Ask if the team's learned much from other platform holders, and Thornton thinks for a few seconds. "From our perspective, we reference everything that's going on in eCommerce, and we can learn from everyone, not just the games market. We develop ideas and from those ideas we explore them with the gamers and consumers. They tell us whether we've got it right or wrong." "That's a crucial point," says Dumville. "Everyone is trying to solve the same kind of problems, but each ecosystem is different.

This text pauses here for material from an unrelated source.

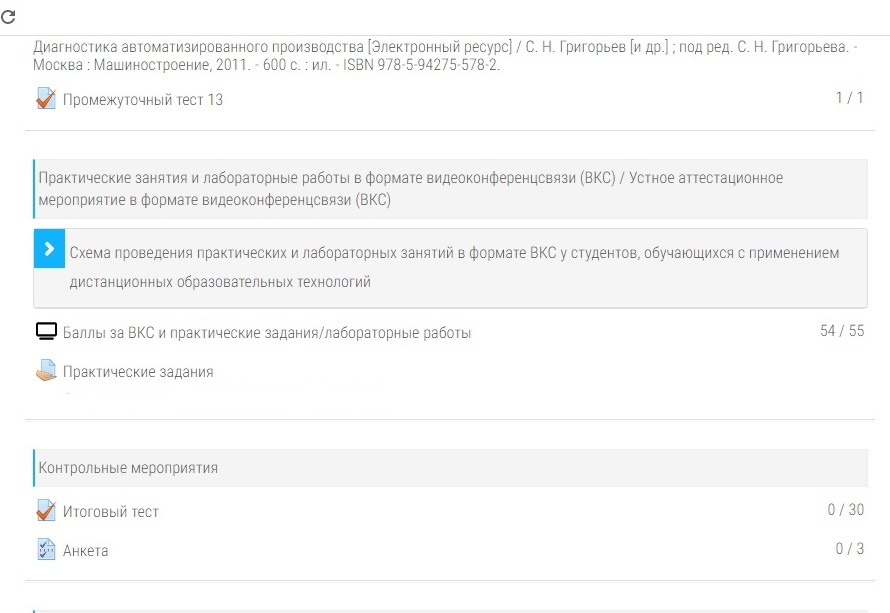890x613 pixels.
Task: Click the questionnaire icon beside Анкета
Action: point(46,549)
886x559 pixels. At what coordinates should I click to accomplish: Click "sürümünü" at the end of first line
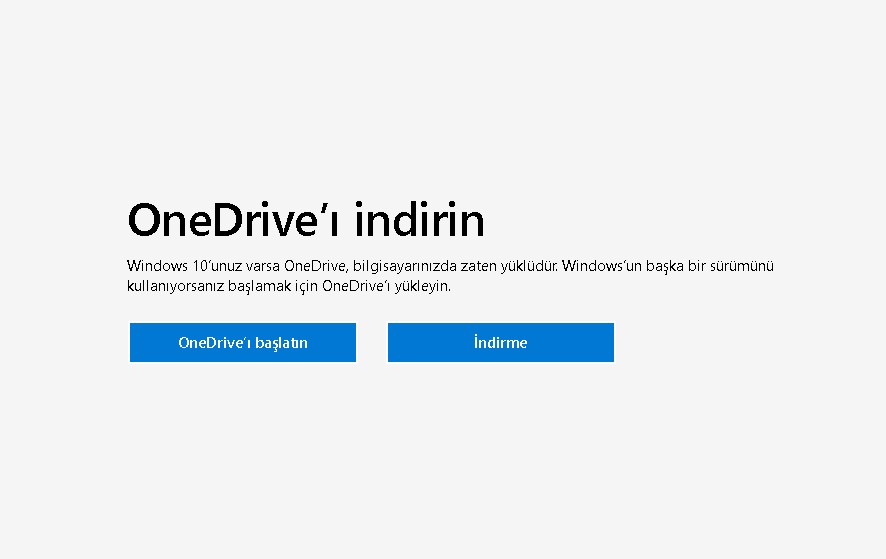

We have a sense of PlayStation values that we want to be true to, and we need to deliver on that as well as solving interface issues."

It's hard to get that excited about a new online retail front end, perhaps, but the new PlayStation Store seems smarter and more usable than the old option, and it's pleasantly unfussy with it. Gone are the nasty tiles and alphabetical lists to page through, and while it's undoubtedly learned a lot of its tricks from Xbox Live, it still feels - in some weird, smoky-glassed way - like Sony.